L'association tibétaine du Costa Rica bondit et explique qu'il s'agit d'un calcul politique, car durant cette période le Président de la Chine effectuera une visite officielle, et il pourrait être irrité, ou même pire : il pourrait annuler sa visite.  (Et cela ne serait pas du tout dans l'intérêt du gouvernement ! Vous ne voyez donc pas que les Chinois donnent beaucoup d'argent ?!)

La visite du Dalaï Lama était prévue pour le 10 septembre, cependant, à la demande formelle du Président Arias, elle a été annulée. Le Président Arias a déclaré qu'il ne serait pas présent au Costa Rica à cette date. Cela n'a pas l'air d'une coïncidence, surtout avec la visite officielle du Président de la Chine Hu Jintao, et surtout, au vu du soutien chinois [financier]  apporté au pays. Le Costa Rica s'est rapproché de la Chine au cours des dernières années.  Le 8 juin 2007, le Costa Rica a rompu ses relations diplomatiques avec Taïwan et a instauré des relations officielles avec la Chine. Par la suite, le président Arias a été reçu en Chine avec tous les honneurs [en espagnol] réservés aux amis de la Chine.

La Suiza Centroamericana [en espagnol] est mécontent du silence du Président Arias sur les violations des droits de l'Homme en Chine.

Lo que si nos sorprende, y nos causa tremendo disgusto, es que nuestro gobierno de turno, presidido por otro Premio Nobel de la Paz, haya guardado un silencio absoluto y sepulcral ante las atrocidades cometidas por su nuevo amiguito oriental.

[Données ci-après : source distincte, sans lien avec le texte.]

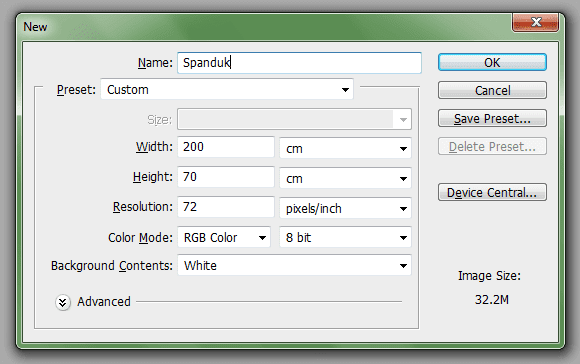Click the Height field showing 70
This screenshot has height=364, width=580.
click(226, 177)
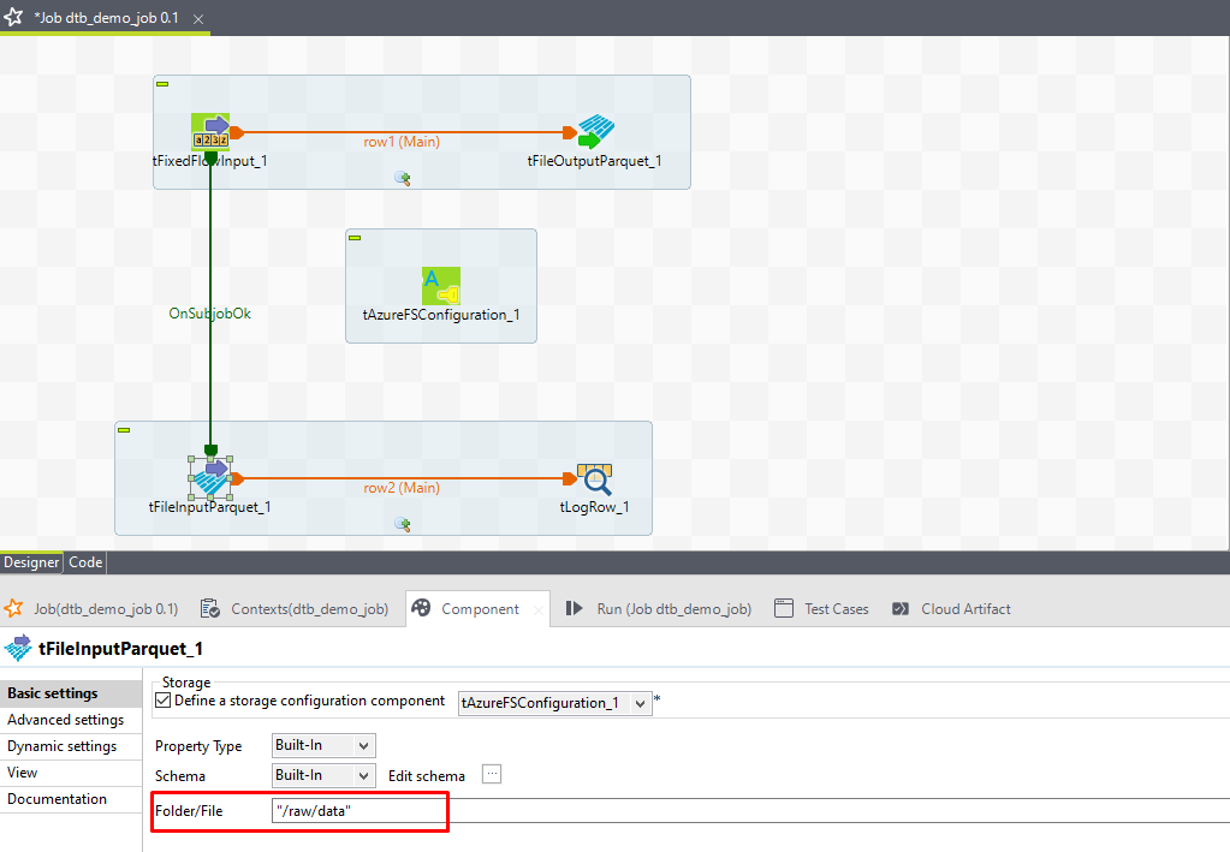Click the Folder/File path input field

Ce qui nous a supris, et vraiment dégoûtés, est que notre gouvernement, présidé par un Prix Nobel de la Paix, a gardé un silence absolu sur les atrocités commises par notre nouvel ami d'Asie.

Beaucoup en concluent simplement que les présidents et les pays en développement doivent faire des calculs politiques risqués, qui susciteront des controverses sur ce qui est le mieux pour le Costa Rica et le plus grand nombre. Etre président et prendre ces décisions ne doit pas être facile, surtout quand il faut dire à un ami : “En ce moment, ce serait mieux si tu ne venais pas chez moi”.